Your response should consist of the full data, set down exactly.

= = = = = = =

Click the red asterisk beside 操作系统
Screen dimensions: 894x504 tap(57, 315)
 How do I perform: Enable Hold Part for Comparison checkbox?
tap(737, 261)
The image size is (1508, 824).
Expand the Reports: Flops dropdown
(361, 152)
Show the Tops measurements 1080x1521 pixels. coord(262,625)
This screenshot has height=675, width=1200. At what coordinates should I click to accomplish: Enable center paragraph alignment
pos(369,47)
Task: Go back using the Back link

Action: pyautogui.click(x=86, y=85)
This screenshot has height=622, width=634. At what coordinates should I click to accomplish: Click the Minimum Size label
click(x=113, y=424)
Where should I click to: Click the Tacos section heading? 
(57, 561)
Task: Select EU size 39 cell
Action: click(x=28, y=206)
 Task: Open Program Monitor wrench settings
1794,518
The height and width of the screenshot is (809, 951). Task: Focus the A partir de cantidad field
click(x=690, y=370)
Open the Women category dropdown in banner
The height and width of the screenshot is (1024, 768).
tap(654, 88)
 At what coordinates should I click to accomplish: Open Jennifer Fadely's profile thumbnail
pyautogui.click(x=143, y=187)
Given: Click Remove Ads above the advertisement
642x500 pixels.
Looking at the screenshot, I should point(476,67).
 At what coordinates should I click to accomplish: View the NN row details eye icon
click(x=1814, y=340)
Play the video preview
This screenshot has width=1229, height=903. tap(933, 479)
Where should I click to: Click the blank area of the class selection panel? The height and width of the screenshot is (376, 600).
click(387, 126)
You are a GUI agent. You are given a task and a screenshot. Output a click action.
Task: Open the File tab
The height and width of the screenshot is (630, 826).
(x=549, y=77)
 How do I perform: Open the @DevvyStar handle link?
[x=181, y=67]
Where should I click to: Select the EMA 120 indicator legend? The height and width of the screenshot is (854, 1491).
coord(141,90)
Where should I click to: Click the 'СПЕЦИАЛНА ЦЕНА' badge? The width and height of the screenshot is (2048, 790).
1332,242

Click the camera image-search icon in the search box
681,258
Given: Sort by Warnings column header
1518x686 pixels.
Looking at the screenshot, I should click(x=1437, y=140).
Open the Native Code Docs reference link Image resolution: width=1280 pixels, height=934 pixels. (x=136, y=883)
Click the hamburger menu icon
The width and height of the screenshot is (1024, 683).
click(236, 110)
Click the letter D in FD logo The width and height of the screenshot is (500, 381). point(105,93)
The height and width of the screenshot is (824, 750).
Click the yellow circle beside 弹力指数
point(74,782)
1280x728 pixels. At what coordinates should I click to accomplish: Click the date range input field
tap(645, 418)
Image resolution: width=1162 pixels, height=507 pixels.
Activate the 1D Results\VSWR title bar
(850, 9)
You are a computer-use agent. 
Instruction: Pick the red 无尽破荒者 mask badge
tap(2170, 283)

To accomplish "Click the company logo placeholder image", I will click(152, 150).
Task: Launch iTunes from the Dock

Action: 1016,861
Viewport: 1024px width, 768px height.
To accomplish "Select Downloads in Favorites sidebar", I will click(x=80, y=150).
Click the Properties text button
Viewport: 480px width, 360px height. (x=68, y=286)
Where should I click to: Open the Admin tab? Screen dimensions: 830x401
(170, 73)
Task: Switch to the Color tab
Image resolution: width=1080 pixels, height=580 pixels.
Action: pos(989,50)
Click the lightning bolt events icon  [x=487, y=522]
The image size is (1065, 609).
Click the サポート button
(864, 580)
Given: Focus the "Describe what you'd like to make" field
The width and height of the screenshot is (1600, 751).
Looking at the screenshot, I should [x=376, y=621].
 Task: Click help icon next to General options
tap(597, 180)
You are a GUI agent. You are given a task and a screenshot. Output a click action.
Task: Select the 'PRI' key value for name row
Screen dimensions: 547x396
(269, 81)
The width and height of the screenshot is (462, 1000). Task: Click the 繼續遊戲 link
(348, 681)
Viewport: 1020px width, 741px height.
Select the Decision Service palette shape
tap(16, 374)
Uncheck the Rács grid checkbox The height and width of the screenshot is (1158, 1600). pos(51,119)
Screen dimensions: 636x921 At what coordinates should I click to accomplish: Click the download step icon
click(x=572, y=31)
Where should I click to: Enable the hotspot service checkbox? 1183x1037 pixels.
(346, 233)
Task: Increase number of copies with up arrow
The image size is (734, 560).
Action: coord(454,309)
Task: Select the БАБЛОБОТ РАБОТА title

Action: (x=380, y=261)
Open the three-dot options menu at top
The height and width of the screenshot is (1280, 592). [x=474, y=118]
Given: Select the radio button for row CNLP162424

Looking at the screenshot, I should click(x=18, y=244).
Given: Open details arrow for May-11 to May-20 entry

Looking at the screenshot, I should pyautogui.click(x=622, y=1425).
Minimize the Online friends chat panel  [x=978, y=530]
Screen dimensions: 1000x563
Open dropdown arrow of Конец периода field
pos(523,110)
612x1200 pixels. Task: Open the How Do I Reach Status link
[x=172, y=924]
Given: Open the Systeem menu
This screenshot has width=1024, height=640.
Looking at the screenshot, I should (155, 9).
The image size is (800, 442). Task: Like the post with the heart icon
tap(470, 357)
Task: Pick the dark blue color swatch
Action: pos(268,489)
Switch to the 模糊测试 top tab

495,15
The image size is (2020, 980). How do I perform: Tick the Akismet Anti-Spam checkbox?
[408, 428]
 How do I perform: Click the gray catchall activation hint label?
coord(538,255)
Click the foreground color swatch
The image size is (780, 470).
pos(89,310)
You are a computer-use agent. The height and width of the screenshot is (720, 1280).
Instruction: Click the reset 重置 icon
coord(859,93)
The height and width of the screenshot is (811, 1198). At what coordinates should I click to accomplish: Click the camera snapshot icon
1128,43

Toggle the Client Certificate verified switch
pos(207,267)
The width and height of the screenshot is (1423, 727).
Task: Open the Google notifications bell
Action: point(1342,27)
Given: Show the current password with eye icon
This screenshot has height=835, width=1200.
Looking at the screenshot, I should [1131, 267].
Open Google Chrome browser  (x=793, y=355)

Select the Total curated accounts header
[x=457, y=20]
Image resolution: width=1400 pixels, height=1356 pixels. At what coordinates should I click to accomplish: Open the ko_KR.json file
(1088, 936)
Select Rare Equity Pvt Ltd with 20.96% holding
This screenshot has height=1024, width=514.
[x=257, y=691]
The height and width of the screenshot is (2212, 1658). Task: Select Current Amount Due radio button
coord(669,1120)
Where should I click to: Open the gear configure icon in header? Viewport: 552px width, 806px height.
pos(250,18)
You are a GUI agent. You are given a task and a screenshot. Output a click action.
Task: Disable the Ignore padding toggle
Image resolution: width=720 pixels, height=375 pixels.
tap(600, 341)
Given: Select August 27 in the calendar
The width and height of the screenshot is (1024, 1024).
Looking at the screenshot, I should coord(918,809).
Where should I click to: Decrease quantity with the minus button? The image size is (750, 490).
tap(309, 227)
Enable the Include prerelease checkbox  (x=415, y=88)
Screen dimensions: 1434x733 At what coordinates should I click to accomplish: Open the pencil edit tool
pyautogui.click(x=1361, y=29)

= = = = = = =

OUTPUT FOR THIS TASK:
Click the red asterisk beside 操作系统
Screen dimensions: 894x504 tap(57, 315)
 How do I perform: Enable Hold Part for Comparison checkbox?
tap(737, 261)
The image size is (1508, 824).
Expand the Reports: Flops dropdown
(361, 152)
Show the Tops measurements 1080x1521 pixels. coord(262,625)
This screenshot has height=675, width=1200. At what coordinates should I click to accomplish: Enable center paragraph alignment
pos(369,47)
Task: Go back using the Back link

Action: pyautogui.click(x=86, y=85)
This screenshot has height=622, width=634. At what coordinates should I click to accomplish: Click the Minimum Size label
click(x=113, y=424)
Where should I click to: Click the Tacos section heading? 
(57, 561)
Task: Select EU size 39 cell
Action: click(x=28, y=206)
 Task: Open Program Monitor wrench settings
1794,518
The height and width of the screenshot is (809, 951). Task: Focus the A partir de cantidad field
click(x=690, y=370)
Open the Women category dropdown in banner
The height and width of the screenshot is (1024, 768).
tap(654, 88)
 At what coordinates should I click to accomplish: Open Jennifer Fadely's profile thumbnail
pyautogui.click(x=143, y=187)
Given: Click Remove Ads above the advertisement
642x500 pixels.
Looking at the screenshot, I should point(476,67).
 At what coordinates should I click to accomplish: View the NN row details eye icon
click(x=1814, y=340)
Play the video preview
This screenshot has width=1229, height=903. tap(933, 479)
Where should I click to: Click the blank area of the class selection panel? The height and width of the screenshot is (376, 600).
click(387, 126)
You are a GUI agent. You are given a task and a screenshot. Output a click action.
Task: Open the File tab
The height and width of the screenshot is (630, 826).
(x=549, y=77)
 How do I perform: Open the @DevvyStar handle link?
[x=181, y=67]
Where should I click to: Select the EMA 120 indicator legend? The height and width of the screenshot is (854, 1491).
coord(141,90)
Where should I click to: Click the 'СПЕЦИАЛНА ЦЕНА' badge? The width and height of the screenshot is (2048, 790).
1332,242

Click the camera image-search icon in the search box
681,258
Given: Sort by Warnings column header
1518x686 pixels.
Looking at the screenshot, I should click(x=1437, y=140).
Open the Native Code Docs reference link Image resolution: width=1280 pixels, height=934 pixels. (x=136, y=883)
Click the hamburger menu icon
The width and height of the screenshot is (1024, 683).
click(236, 110)
Click the letter D in FD logo The width and height of the screenshot is (500, 381). point(105,93)
The height and width of the screenshot is (824, 750).
Click the yellow circle beside 弹力指数
point(74,782)
1280x728 pixels. At what coordinates should I click to accomplish: Click the date range input field
tap(645, 418)
Image resolution: width=1162 pixels, height=507 pixels.
Activate the 1D Results\VSWR title bar
(850, 9)
You are a computer-use agent. 
Instruction: Pick the red 无尽破荒者 mask badge
tap(2170, 283)

To accomplish "Click the company logo placeholder image", I will click(152, 150).
Task: Launch iTunes from the Dock

Action: 1016,861
Viewport: 1024px width, 768px height.
To accomplish "Select Downloads in Favorites sidebar", I will click(x=80, y=150).
Click the Properties text button
Viewport: 480px width, 360px height. (x=68, y=286)
Where should I click to: Open the Admin tab? Screen dimensions: 830x401
(170, 73)
Task: Switch to the Color tab
Image resolution: width=1080 pixels, height=580 pixels.
Action: pos(989,50)
Click the lightning bolt events icon  [x=487, y=522]
The image size is (1065, 609).
Click the サポート button
(864, 580)
Given: Focus the "Describe what you'd like to make" field
The width and height of the screenshot is (1600, 751).
Looking at the screenshot, I should [x=376, y=621].
 Task: Click help icon next to General options
tap(597, 180)
You are a GUI agent. You are given a task and a screenshot. Output a click action.
Task: Select the 'PRI' key value for name row
Screen dimensions: 547x396
(269, 81)
The width and height of the screenshot is (462, 1000). Task: Click the 繼續遊戲 link
(348, 681)
Viewport: 1020px width, 741px height.
Select the Decision Service palette shape
tap(16, 374)
Uncheck the Rács grid checkbox The height and width of the screenshot is (1158, 1600). pos(51,119)
Screen dimensions: 636x921 At what coordinates should I click to accomplish: Click the download step icon
click(x=572, y=31)
Where should I click to: Enable the hotspot service checkbox? 1183x1037 pixels.
(346, 233)
Task: Increase number of copies with up arrow
The image size is (734, 560).
Action: coord(454,309)
Task: Select the БАБЛОБОТ РАБОТА title

Action: (x=380, y=261)
Open the three-dot options menu at top
The height and width of the screenshot is (1280, 592). [x=474, y=118]
Given: Select the radio button for row CNLP162424

Looking at the screenshot, I should click(x=18, y=244).
Given: Open details arrow for May-11 to May-20 entry

Looking at the screenshot, I should pyautogui.click(x=622, y=1425).
Minimize the Online friends chat panel  [x=978, y=530]
Screen dimensions: 1000x563
Open dropdown arrow of Конец периода field
pos(523,110)
612x1200 pixels. Task: Open the How Do I Reach Status link
[x=172, y=924]
Given: Open the Systeem menu
This screenshot has width=1024, height=640.
Looking at the screenshot, I should (155, 9).
The image size is (800, 442). Task: Like the post with the heart icon
tap(470, 357)
Task: Pick the dark blue color swatch
Action: pos(268,489)
Switch to the 模糊测试 top tab

495,15
The image size is (2020, 980). How do I perform: Tick the Akismet Anti-Spam checkbox?
[408, 428]
 How do I perform: Click the gray catchall activation hint label?
coord(538,255)
Click the foreground color swatch
The image size is (780, 470).
pos(89,310)
You are a computer-use agent. The height and width of the screenshot is (720, 1280).
Instruction: Click the reset 重置 icon
coord(859,93)
The height and width of the screenshot is (811, 1198). At what coordinates should I click to accomplish: Click the camera snapshot icon
1128,43

Toggle the Client Certificate verified switch
pos(207,267)
The width and height of the screenshot is (1423, 727).
Task: Open the Google notifications bell
Action: point(1342,27)
Given: Show the current password with eye icon
This screenshot has height=835, width=1200.
Looking at the screenshot, I should [1131, 267].
Open Google Chrome browser  (x=793, y=355)

Select the Total curated accounts header
[x=457, y=20]
Image resolution: width=1400 pixels, height=1356 pixels. At what coordinates should I click to accomplish: Open the ko_KR.json file
(1088, 936)
Select Rare Equity Pvt Ltd with 20.96% holding
This screenshot has height=1024, width=514.
[x=257, y=691]
The height and width of the screenshot is (2212, 1658). Task: Select Current Amount Due radio button
coord(669,1120)
Where should I click to: Open the gear configure icon in header? Viewport: 552px width, 806px height.
pos(250,18)
You are a GUI agent. You are given a task and a screenshot. Output a click action.
Task: Disable the Ignore padding toggle
Image resolution: width=720 pixels, height=375 pixels.
tap(600, 341)
Given: Select August 27 in the calendar
The width and height of the screenshot is (1024, 1024).
Looking at the screenshot, I should coord(918,809).
Where should I click to: Decrease quantity with the minus button? The image size is (750, 490).
tap(309, 227)
Enable the Include prerelease checkbox  (x=415, y=88)
Screen dimensions: 1434x733 At what coordinates should I click to accomplish: Open the pencil edit tool
pyautogui.click(x=1361, y=29)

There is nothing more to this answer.